──────── Provided entries ────────

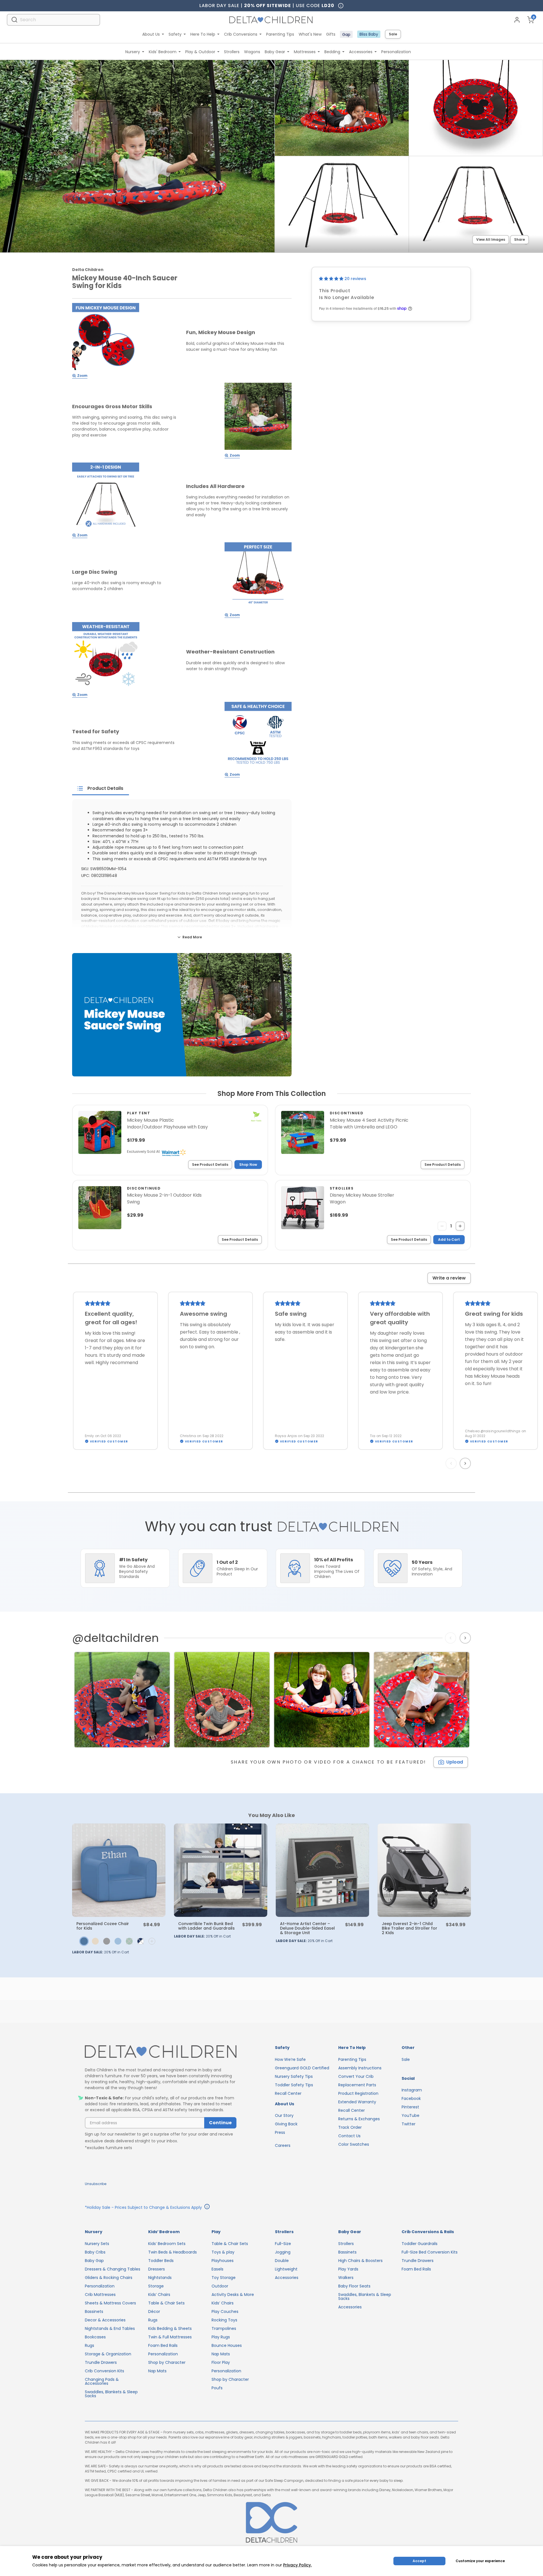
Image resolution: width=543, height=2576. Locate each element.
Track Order (350, 2127)
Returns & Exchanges (359, 2119)
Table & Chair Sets (166, 2303)
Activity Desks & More (233, 2294)
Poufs (217, 2388)
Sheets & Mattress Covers (110, 2303)
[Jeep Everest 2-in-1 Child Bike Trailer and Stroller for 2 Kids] (424, 1870)
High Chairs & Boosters (360, 2260)
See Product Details (210, 1164)
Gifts (330, 34)
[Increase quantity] (460, 1226)
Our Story (284, 2115)
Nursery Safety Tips (294, 2076)
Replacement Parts (357, 2085)
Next (466, 1463)
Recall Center (288, 2093)
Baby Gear (275, 52)
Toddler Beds (161, 2260)
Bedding (332, 52)
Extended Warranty (357, 2102)
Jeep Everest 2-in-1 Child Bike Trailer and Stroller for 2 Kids (409, 1928)
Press (280, 2132)
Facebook (411, 2098)
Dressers (156, 2269)
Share (519, 239)
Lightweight (286, 2269)
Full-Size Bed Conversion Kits (430, 2252)
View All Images (490, 239)
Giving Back (286, 2124)
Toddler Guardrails (420, 2243)
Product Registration (358, 2093)
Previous (452, 1463)
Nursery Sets (97, 2243)
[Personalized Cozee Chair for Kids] (118, 1870)
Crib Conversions (240, 34)
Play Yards (348, 2269)
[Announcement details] (207, 2207)
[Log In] (517, 19)
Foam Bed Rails (163, 2345)
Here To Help (202, 34)
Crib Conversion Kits (104, 2371)
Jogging (282, 2252)
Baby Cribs (95, 2252)
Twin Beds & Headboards (172, 2252)
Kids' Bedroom (162, 52)
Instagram (412, 2090)
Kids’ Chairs (159, 2294)
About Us (151, 34)
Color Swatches (353, 2144)
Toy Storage (224, 2277)
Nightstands (160, 2277)
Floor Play (221, 2362)
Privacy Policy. (297, 2565)
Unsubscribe (95, 2183)
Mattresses (305, 52)
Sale (393, 34)
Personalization (396, 52)
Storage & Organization (108, 2354)
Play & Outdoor (200, 52)
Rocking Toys (224, 2320)
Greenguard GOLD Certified (302, 2068)
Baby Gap (94, 2260)
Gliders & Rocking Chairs (108, 2277)
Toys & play (223, 2252)
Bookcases (95, 2337)
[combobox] (53, 19)
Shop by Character (167, 2362)
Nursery (132, 52)
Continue (220, 2122)
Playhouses (223, 2260)
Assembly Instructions (360, 2068)
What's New (310, 34)
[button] (331, 278)
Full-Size (283, 2243)
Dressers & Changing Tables (112, 2269)
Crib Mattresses (100, 2294)
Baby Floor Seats (354, 2286)
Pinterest (410, 2107)
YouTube (410, 2115)
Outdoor (220, 2286)
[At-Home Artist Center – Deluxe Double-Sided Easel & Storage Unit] (322, 1870)
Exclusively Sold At (143, 1151)
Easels (217, 2269)
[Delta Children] (160, 2052)
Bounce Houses (227, 2345)
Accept (419, 2560)
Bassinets (94, 2311)
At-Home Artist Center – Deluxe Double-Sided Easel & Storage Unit (307, 1928)
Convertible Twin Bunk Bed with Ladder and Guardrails (206, 1926)
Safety (175, 34)
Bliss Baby (368, 34)
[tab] (100, 788)
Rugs (89, 2345)
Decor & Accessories (105, 2320)
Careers (282, 2145)
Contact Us (349, 2136)
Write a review (449, 1278)
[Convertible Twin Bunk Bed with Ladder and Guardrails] (220, 1870)
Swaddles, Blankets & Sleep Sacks (111, 2394)
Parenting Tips (280, 34)
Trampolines (224, 2328)
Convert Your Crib (356, 2076)
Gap (346, 34)
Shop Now (248, 1164)
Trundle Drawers (101, 2362)
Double (282, 2260)
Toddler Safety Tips (294, 2085)
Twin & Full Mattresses (170, 2337)
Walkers (346, 2277)
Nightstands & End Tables (110, 2328)
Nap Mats (157, 2371)
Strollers (232, 52)
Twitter (408, 2124)
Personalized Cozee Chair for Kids (102, 1926)
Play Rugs (221, 2337)
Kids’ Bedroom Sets (167, 2243)
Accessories (360, 52)
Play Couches (225, 2311)
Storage (156, 2286)
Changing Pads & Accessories (102, 2381)
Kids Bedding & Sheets (170, 2328)
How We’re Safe (290, 2059)
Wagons (252, 52)
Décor (154, 2311)
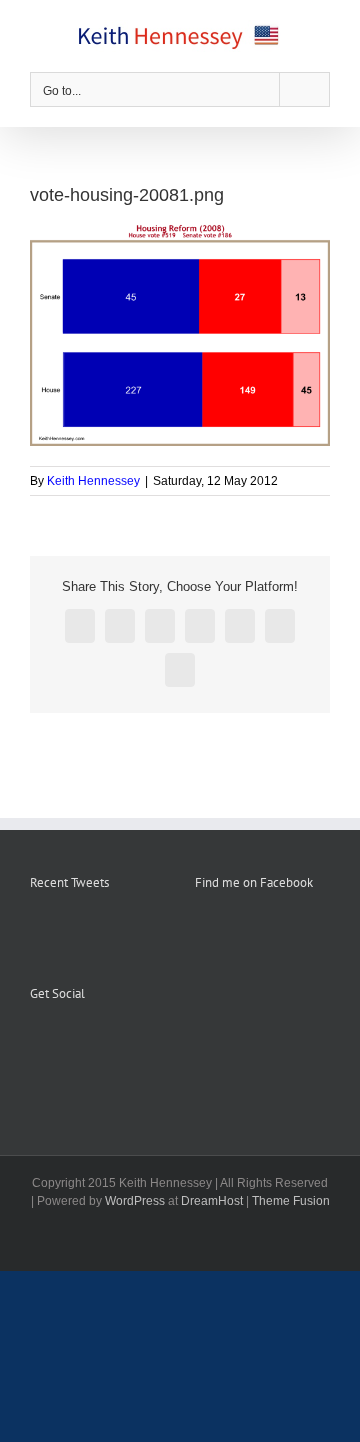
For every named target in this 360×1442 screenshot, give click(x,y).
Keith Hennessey (93, 481)
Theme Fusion (291, 1201)
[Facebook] (36, 1043)
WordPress (135, 1201)
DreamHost (212, 1201)
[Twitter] (90, 1043)
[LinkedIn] (117, 1043)
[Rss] (63, 1043)
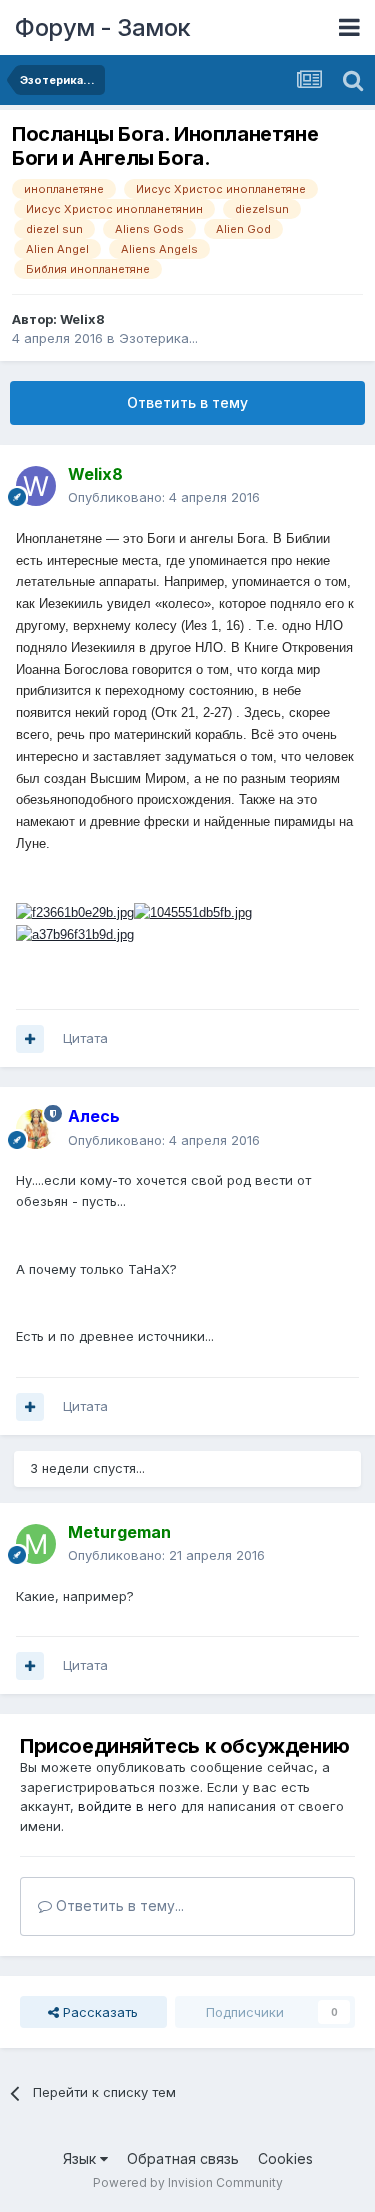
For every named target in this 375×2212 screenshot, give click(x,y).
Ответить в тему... (118, 1905)
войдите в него (127, 1806)
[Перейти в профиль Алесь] (36, 1129)
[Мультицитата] (30, 1039)
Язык (81, 2158)
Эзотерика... (158, 338)
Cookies (285, 2158)
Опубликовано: (164, 497)
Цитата (85, 1038)
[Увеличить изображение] (75, 912)
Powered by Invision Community (188, 2182)
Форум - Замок (103, 27)
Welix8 (82, 319)
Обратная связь (183, 2158)
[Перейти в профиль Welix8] (36, 486)
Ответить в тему (187, 402)
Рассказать (98, 2012)
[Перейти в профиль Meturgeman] (36, 1544)
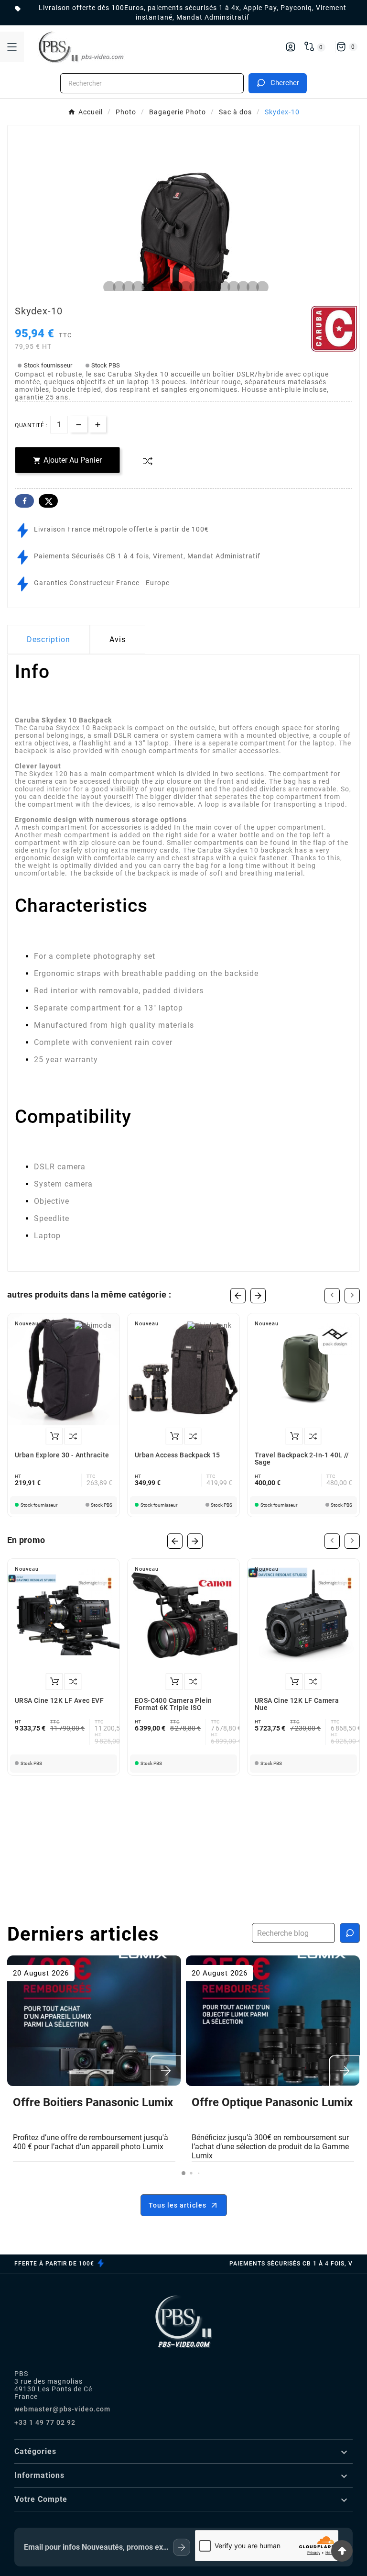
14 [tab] (231, 287)
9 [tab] (183, 287)
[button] (183, 2173)
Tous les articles (177, 2205)
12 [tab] (212, 287)
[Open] (12, 47)
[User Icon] (290, 47)
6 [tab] (155, 287)
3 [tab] (126, 287)
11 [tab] (202, 287)
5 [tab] (145, 287)
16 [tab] (250, 287)
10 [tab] (193, 287)
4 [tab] (135, 287)
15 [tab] (241, 287)
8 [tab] (174, 287)
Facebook (24, 501)
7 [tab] (164, 287)
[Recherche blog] (350, 1933)
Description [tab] (48, 639)
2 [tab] (116, 287)
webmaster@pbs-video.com (62, 2409)
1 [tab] (107, 287)
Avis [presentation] (117, 639)
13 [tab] (222, 287)
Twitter (48, 501)
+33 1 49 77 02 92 (45, 2422)
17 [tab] (260, 287)
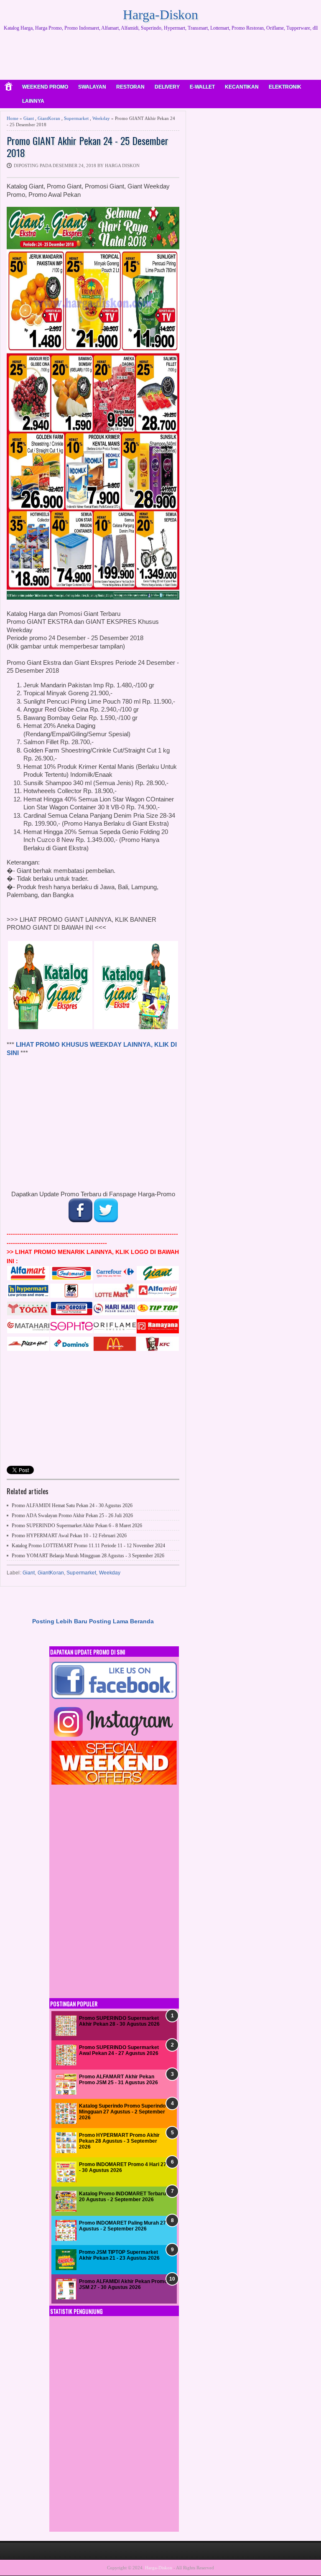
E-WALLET (202, 87)
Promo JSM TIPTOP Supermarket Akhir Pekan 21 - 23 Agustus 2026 (119, 2255)
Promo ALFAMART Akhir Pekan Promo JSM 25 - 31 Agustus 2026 (118, 2079)
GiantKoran (49, 118)
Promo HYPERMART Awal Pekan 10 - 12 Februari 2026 (69, 1535)
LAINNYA (33, 101)
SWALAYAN (92, 87)
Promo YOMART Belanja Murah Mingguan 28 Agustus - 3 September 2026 (88, 1556)
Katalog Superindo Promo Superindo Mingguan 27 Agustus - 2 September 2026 (122, 2112)
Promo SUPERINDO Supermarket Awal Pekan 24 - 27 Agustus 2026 (119, 2050)
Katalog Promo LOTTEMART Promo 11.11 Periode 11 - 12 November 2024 (88, 1546)
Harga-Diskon (160, 14)
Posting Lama (108, 1621)
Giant (28, 118)
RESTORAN (130, 87)
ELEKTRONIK (285, 87)
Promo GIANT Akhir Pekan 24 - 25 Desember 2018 (87, 147)
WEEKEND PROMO (45, 87)
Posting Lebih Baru (59, 1621)
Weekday (101, 118)
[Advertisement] (160, 58)
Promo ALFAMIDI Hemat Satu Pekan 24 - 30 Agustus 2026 (72, 1505)
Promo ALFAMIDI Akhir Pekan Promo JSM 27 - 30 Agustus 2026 (123, 2284)
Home (12, 118)
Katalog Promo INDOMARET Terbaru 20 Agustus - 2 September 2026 (122, 2196)
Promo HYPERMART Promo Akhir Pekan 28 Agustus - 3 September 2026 (119, 2141)
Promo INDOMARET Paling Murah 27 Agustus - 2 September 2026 (122, 2226)
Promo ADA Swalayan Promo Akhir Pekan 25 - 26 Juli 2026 (72, 1515)
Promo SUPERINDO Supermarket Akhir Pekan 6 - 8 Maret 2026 (77, 1525)
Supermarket (76, 118)
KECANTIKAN (242, 87)
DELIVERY (167, 87)
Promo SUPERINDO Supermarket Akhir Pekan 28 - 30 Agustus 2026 (119, 2021)
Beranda (142, 1621)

────────

• [What is expected]: Repeat only what runs from the first line of the records above to the line with "Sheets & Mattress Covers (110, 2303)", both included, word for word, minus the pictures.

• [Completed task]:
Image resolution: width=543, height=2576. Locate each element.
Track Order (350, 2127)
Returns & Exchanges (359, 2119)
Table & Chair Sets (166, 2303)
Activity Desks & More (233, 2294)
Poufs (217, 2388)
Sheets & Mattress Covers (110, 2303)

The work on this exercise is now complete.